In this study, we aim to comprehensively investigate the effects of donor CH in the setting of unrelated donor/recipients couples in alloHSCT. Screening for CH and optionally validation of the mutations will be performed by next-generation sequencing (NGS).
Clonal haematopoiesis is defined by the expansion of a hematopoietic stem cell that has acquired a somatic mutation. It occurs in at least 10% of the healthy population over 60 years. The frequency of mutations increases with age and often affects epigenetic transcription regulators. To differentiate between clonal haematopoiesis and idiopathic or clonal cytopenia of unknown significance, the term "clonal haematopoiesis with undetermined potential" (CHIP) has been proposed as the diagnostic category. CHIP is characterized by the absence of definitive morphological evidence of haematological neoplasia and the presence of a somatic mutation. CHIP is associated with an increased risk of haematological, cardiovascular, and coronary artery disease deaths, leading to increased mortality in affected individuals in affected cohorts.

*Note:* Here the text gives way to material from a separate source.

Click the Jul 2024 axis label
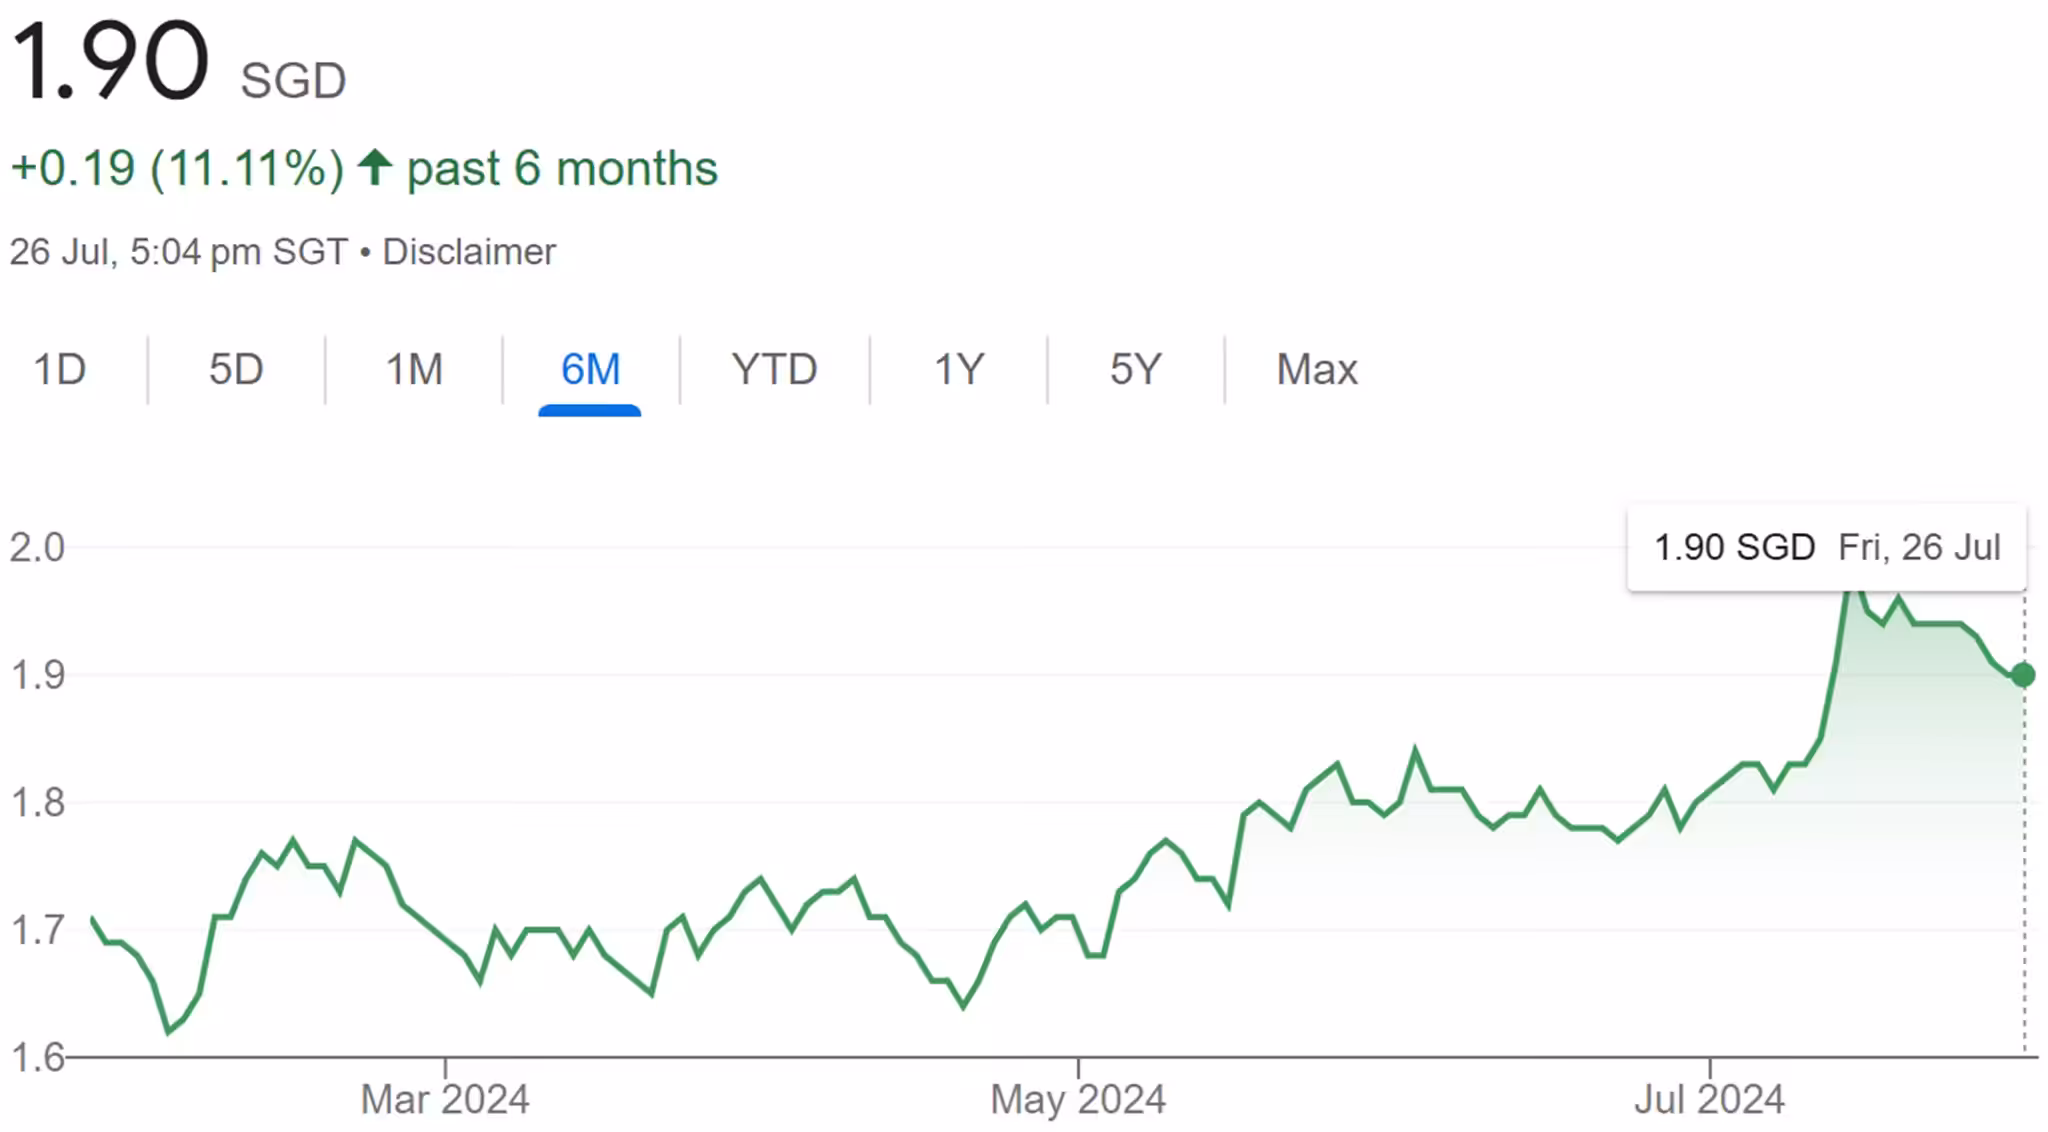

The analysis of the effects of CHIP present in the donor, on the outcome of the transplantation of a patient is medically relevant and still insufficiently characterized. Publications indicate clinical effects of CHIP in the donor on the risk of Graft-versus-Host Disease and the risk of relapse. Published data is not sufficient to provide a complete picture of the potential risks and benefits of CHIP in the donor. Therefore, the proposed study aims to deepen the understanding of the effects of CHIP in the context of allograft transplantation. The focus of this study is on the constellation of unrelated donor/recipient pairs. With this study, we want to accurately characterize risks and benefits of CHIP in donors, on the outcome of transplantation for patients.